=== WHAT IS NEEDED ===
The response must contain every line from the records below that has "agent".

══ DATASET RECORDS

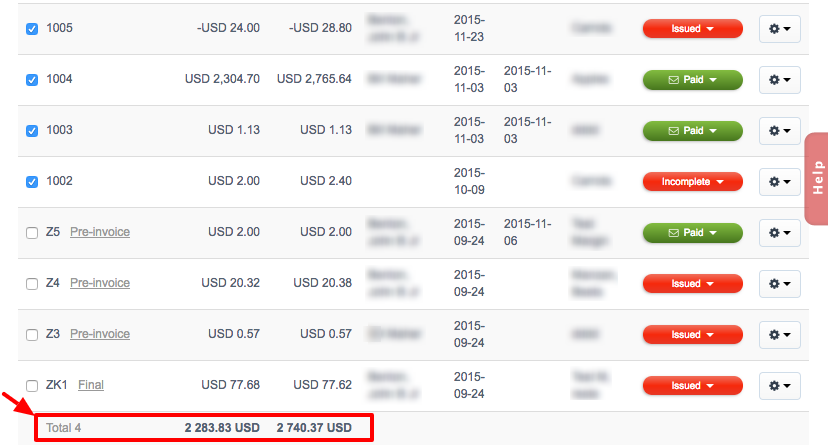The width and height of the screenshot is (828, 446).
Task: Open the Issued status dropdown for Z3
Action: (692, 335)
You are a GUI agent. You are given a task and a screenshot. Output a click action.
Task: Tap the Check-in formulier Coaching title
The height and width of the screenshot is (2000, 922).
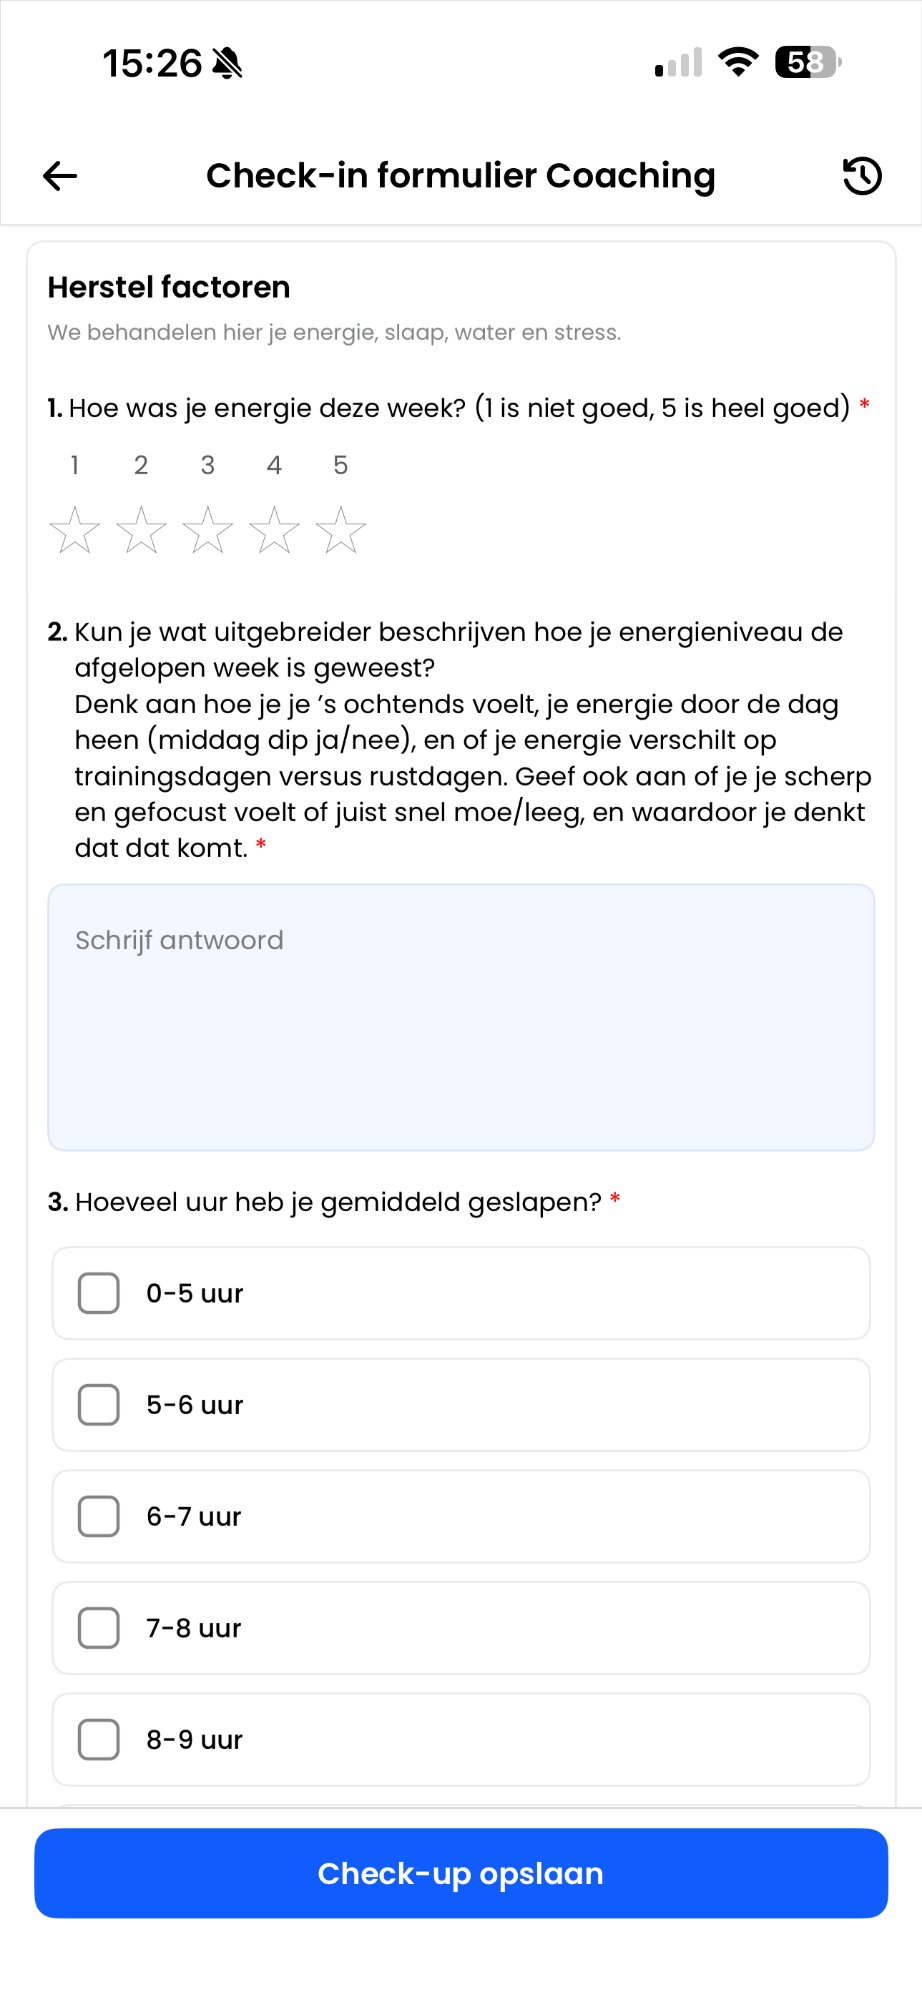[x=461, y=176]
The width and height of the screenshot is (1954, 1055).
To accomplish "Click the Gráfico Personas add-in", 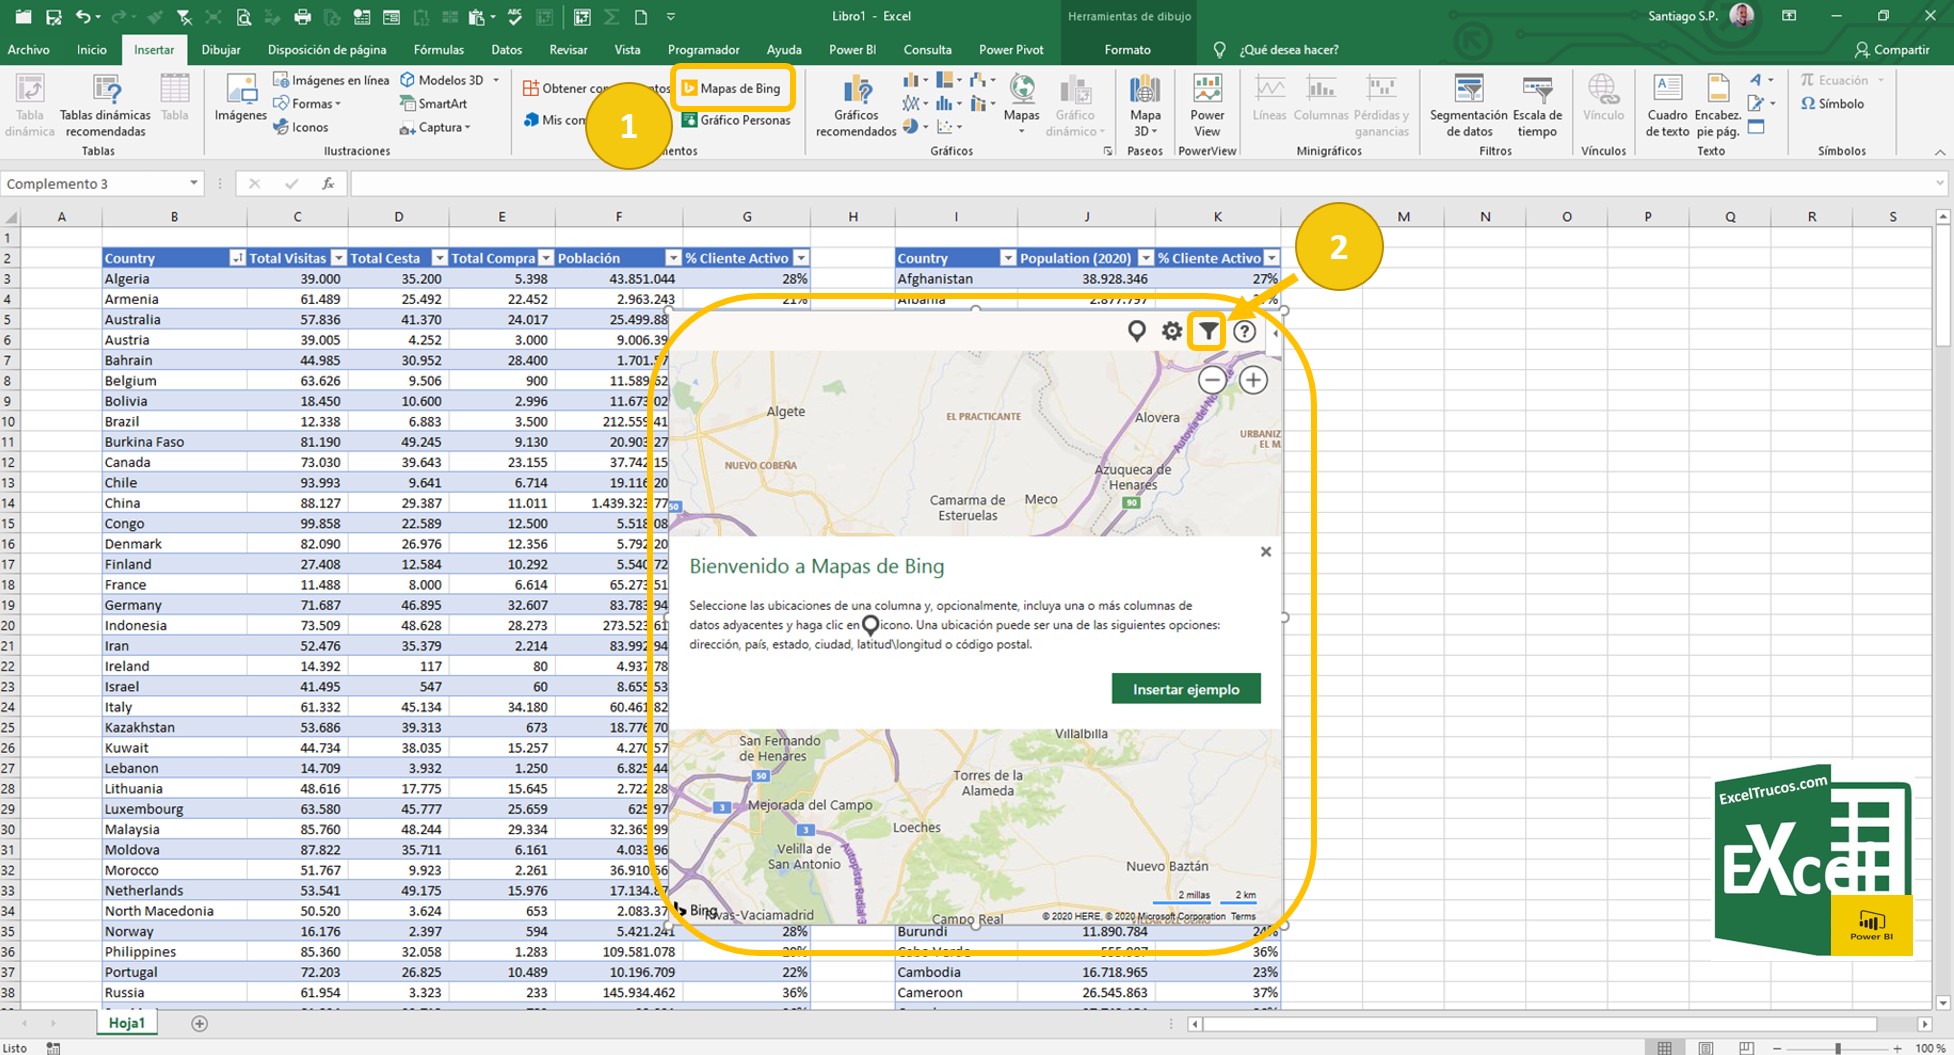I will coord(736,120).
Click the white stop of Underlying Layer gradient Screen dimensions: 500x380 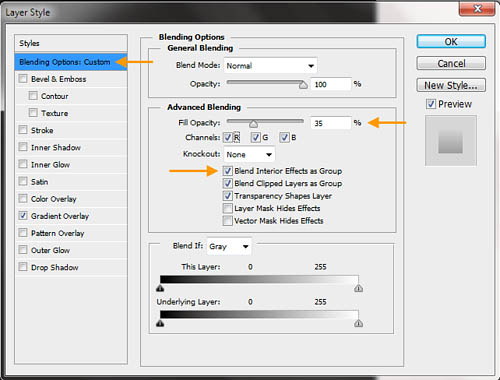(x=359, y=323)
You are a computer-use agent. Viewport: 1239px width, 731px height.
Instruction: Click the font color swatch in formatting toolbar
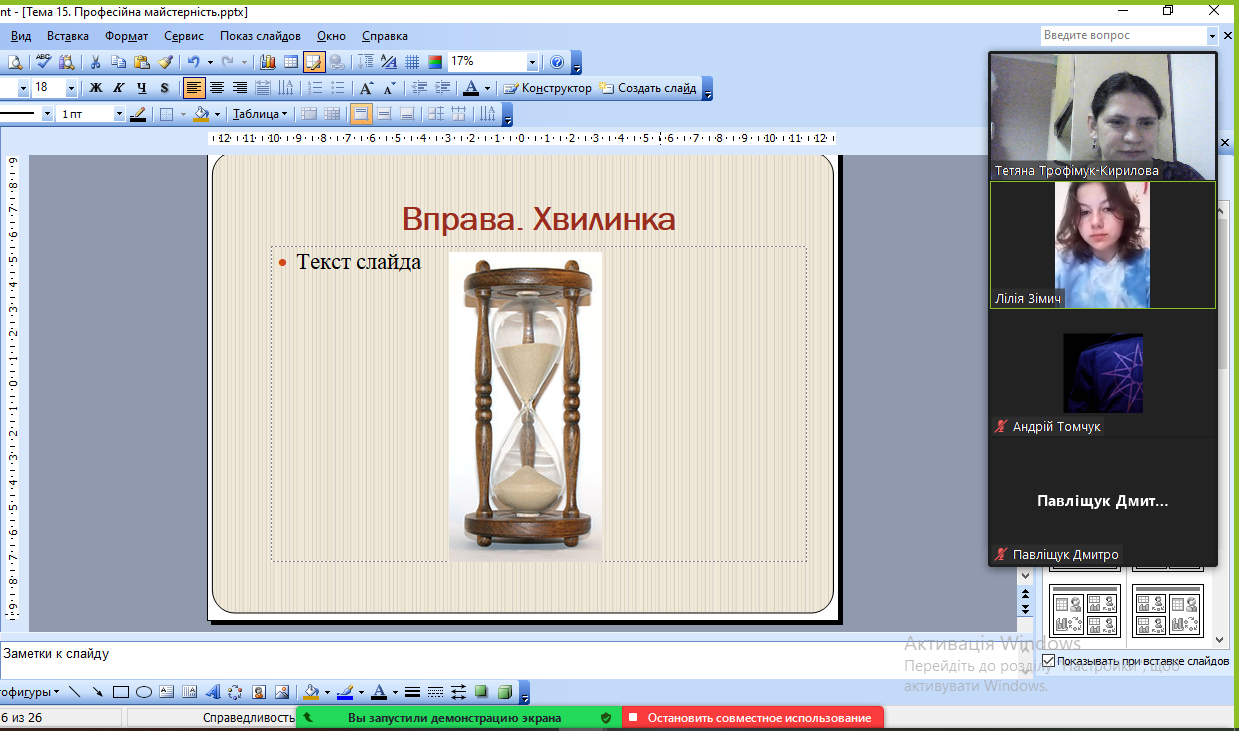click(x=472, y=88)
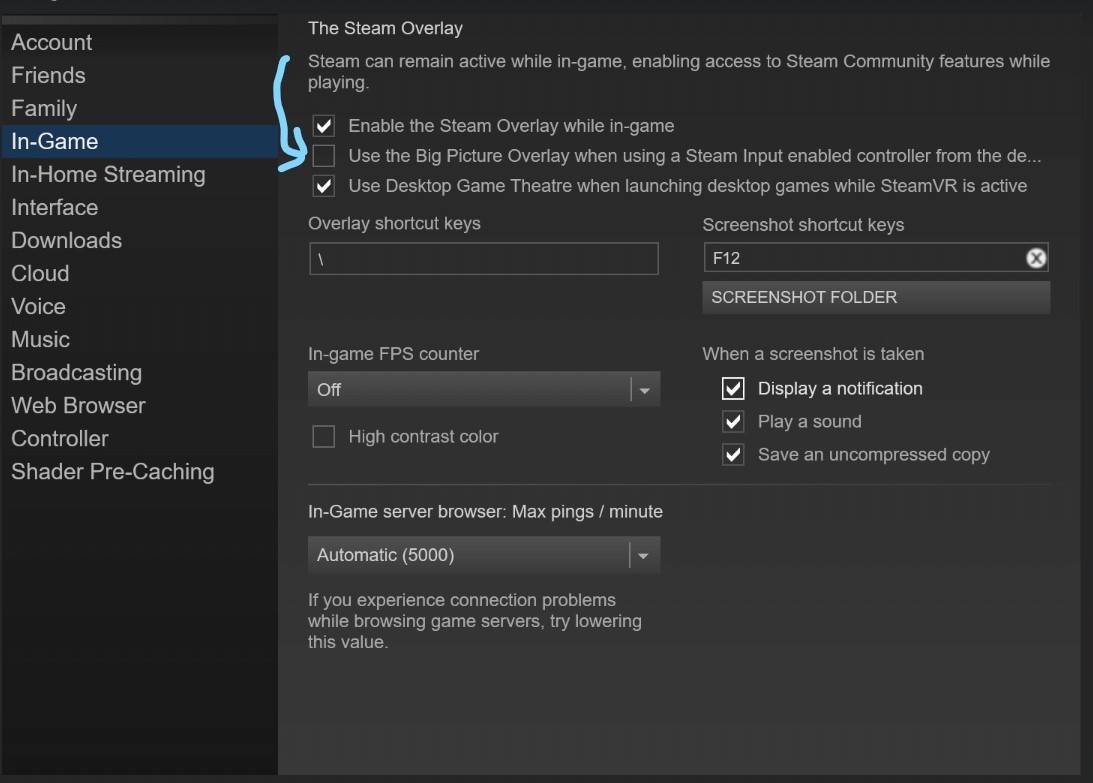This screenshot has height=783, width=1093.
Task: Click the SCREENSHOT FOLDER button
Action: point(875,297)
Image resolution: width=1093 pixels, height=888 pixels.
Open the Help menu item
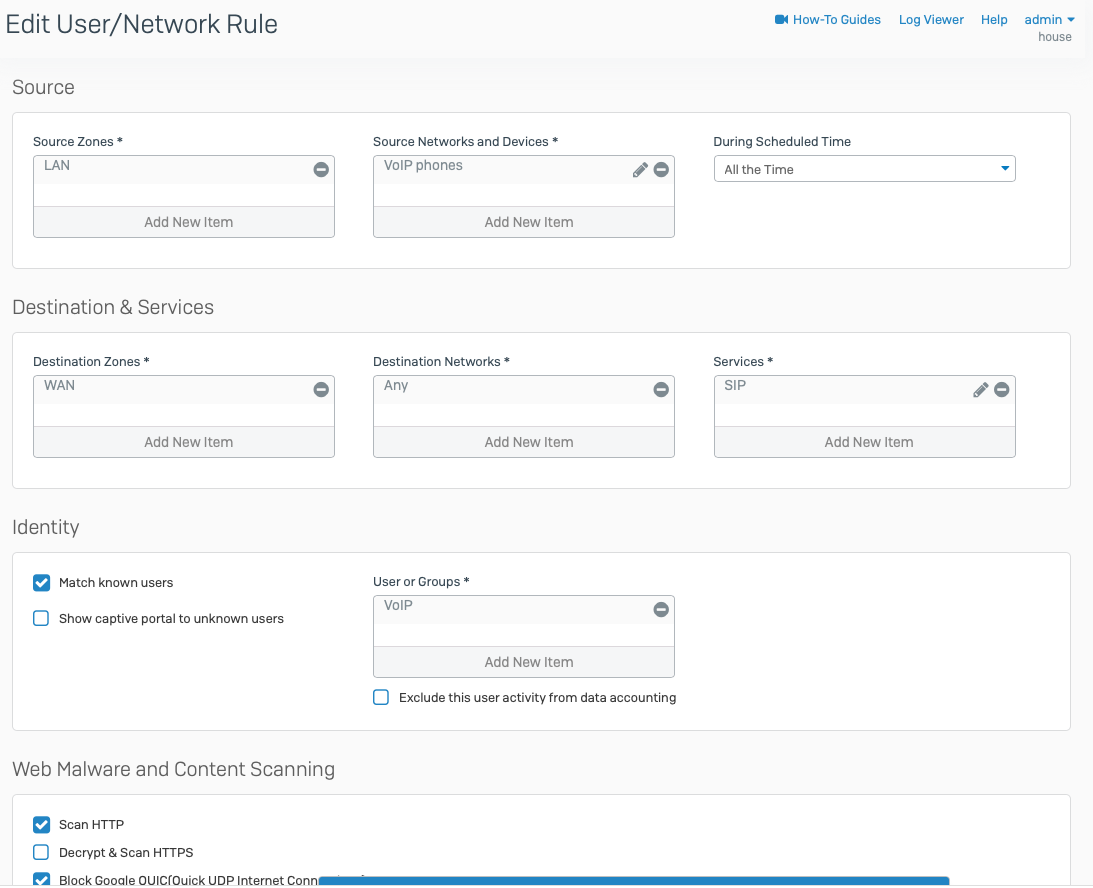coord(994,20)
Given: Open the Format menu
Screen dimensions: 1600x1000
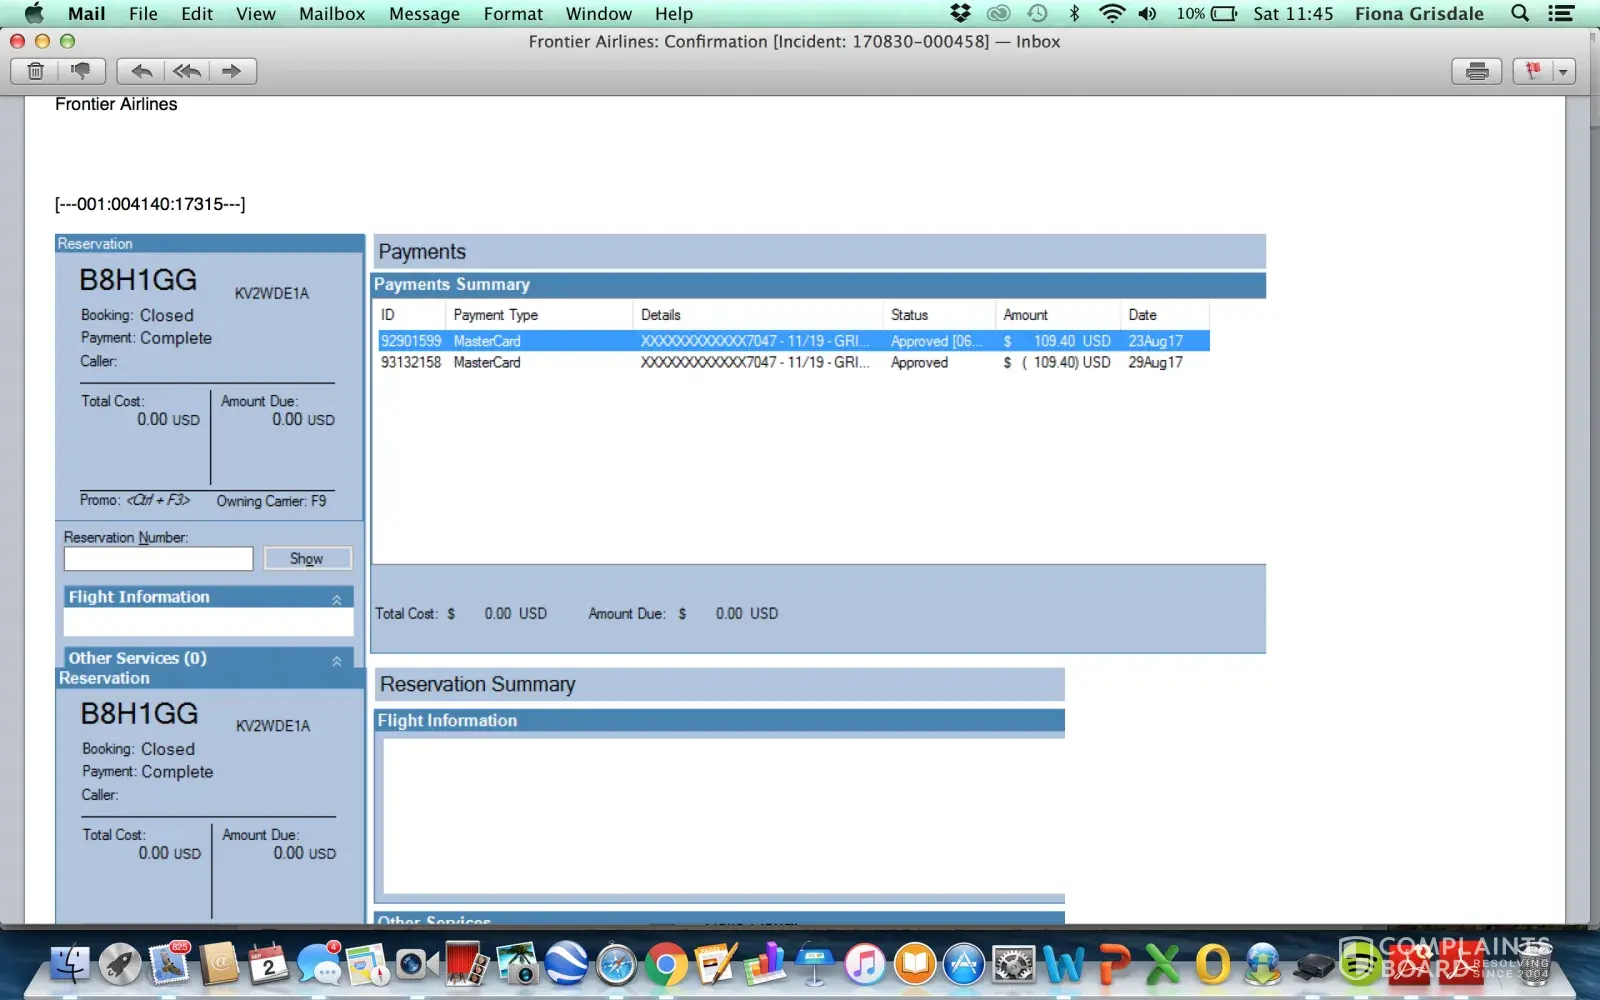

════

=== SOLUTION ===
You are a GUI agent. You are given a task and a screenshot. Output a click action.
You are a computer-use agent. Viewport: 1239px width, 731px height.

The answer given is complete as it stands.